Items from a data source
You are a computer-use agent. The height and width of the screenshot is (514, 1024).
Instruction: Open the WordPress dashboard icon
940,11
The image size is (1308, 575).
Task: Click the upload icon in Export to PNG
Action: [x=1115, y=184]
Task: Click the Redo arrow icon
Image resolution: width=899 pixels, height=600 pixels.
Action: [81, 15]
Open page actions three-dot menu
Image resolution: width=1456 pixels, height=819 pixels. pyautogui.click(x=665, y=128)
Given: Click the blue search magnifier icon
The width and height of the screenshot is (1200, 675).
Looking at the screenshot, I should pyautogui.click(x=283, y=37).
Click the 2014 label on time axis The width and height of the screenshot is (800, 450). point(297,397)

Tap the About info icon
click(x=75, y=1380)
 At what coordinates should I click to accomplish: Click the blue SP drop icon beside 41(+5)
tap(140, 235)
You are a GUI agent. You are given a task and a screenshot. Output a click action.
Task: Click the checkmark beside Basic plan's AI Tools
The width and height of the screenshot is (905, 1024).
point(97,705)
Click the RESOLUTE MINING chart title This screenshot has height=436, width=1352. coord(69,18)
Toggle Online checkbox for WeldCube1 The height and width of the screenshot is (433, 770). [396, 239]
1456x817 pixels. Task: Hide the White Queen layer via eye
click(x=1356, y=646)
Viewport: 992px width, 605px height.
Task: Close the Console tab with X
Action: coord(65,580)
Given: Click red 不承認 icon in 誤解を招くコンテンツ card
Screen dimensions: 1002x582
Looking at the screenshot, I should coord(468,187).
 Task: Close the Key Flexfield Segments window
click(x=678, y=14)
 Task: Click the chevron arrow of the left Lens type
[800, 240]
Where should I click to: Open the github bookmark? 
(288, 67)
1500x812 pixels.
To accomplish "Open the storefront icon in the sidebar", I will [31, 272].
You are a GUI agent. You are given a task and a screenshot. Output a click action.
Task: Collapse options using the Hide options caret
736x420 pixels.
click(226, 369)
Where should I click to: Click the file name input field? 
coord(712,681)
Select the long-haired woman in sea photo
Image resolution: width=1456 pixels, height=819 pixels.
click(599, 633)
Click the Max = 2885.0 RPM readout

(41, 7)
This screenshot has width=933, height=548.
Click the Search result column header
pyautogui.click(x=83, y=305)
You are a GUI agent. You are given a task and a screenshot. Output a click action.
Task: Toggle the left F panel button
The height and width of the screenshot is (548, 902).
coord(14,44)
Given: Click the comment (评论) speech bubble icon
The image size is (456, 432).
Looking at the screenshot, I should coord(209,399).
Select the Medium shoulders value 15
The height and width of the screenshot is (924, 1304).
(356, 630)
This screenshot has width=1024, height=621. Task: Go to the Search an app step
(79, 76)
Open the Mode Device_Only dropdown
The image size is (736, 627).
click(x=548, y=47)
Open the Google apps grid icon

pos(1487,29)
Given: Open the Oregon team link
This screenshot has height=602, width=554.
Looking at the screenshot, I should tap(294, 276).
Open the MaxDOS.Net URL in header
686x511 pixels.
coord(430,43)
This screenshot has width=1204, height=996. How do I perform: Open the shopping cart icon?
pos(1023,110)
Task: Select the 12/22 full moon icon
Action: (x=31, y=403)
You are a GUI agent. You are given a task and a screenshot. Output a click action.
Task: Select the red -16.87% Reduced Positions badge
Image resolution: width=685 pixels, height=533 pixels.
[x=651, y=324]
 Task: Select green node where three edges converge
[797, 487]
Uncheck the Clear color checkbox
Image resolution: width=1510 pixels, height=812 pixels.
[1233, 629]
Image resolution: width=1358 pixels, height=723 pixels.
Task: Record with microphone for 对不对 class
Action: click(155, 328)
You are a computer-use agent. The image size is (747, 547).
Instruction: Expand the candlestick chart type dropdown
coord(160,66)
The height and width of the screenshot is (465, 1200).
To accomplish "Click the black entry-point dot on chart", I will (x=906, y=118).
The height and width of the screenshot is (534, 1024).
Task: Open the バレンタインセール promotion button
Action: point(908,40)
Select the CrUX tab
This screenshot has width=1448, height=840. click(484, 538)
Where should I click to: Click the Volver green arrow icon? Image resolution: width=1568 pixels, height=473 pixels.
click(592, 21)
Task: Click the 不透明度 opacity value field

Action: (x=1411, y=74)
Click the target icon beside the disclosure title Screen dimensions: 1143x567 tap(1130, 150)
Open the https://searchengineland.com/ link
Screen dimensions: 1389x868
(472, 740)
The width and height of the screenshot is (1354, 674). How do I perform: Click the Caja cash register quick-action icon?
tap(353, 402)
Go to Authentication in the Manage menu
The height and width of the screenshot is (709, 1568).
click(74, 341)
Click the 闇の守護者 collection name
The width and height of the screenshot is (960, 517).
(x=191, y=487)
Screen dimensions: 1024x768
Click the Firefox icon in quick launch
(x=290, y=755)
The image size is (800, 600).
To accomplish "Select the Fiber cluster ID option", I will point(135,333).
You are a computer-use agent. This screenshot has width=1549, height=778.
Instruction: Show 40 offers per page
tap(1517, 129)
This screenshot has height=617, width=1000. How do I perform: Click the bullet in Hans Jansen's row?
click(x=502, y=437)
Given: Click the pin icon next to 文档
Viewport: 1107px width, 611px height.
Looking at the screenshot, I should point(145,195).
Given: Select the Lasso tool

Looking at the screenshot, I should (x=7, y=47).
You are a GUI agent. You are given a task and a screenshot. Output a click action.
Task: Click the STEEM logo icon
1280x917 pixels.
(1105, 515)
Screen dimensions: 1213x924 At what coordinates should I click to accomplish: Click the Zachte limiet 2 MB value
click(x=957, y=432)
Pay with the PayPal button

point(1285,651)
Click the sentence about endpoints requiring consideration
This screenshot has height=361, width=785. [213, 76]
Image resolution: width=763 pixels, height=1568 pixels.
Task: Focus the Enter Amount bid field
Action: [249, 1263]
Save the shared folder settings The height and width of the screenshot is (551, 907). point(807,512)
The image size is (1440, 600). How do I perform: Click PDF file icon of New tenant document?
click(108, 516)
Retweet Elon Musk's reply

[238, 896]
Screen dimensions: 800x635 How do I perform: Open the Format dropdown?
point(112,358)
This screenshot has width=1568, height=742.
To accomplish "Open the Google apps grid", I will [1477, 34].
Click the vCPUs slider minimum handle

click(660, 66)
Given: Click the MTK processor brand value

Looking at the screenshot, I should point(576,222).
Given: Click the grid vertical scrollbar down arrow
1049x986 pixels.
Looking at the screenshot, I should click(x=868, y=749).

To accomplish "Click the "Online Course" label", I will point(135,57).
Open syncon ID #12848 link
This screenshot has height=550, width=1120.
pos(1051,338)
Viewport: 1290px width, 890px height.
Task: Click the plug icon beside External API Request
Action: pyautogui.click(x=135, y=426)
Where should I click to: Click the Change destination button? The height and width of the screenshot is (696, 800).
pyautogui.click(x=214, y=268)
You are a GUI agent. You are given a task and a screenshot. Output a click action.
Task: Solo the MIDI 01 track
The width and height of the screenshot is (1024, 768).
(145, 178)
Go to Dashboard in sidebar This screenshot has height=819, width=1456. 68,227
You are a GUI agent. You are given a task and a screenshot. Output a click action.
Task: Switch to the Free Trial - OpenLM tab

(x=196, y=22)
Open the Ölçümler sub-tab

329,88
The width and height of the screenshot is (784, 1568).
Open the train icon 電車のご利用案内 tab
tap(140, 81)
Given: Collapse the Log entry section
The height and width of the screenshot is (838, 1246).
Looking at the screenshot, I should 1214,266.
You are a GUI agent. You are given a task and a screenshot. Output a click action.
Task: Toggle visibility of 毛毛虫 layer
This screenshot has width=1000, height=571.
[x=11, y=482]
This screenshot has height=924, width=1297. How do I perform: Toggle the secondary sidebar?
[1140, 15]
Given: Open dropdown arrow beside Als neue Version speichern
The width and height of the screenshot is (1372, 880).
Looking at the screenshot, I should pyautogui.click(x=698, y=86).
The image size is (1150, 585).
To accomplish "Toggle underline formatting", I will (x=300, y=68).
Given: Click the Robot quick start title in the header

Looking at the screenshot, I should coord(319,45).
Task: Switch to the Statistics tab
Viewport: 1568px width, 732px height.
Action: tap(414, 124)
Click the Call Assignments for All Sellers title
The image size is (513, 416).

EXERCISE TASK
Repeat, unchanged, the part of the records that opens with the line containing "The width and height of the screenshot is (1354, 674)." and closes with the line containing "(x=290, y=755)", both of those lines included.

RESULT
The width and height of the screenshot is (1354, 674). How do I perform: Click the Caja cash register quick-action icon?
tap(353, 402)
Go to Authentication in the Manage menu
The height and width of the screenshot is (709, 1568).
click(74, 341)
Click the 闇の守護者 collection name
The width and height of the screenshot is (960, 517).
(x=191, y=487)
Screen dimensions: 1024x768
Click the Firefox icon in quick launch
(x=290, y=755)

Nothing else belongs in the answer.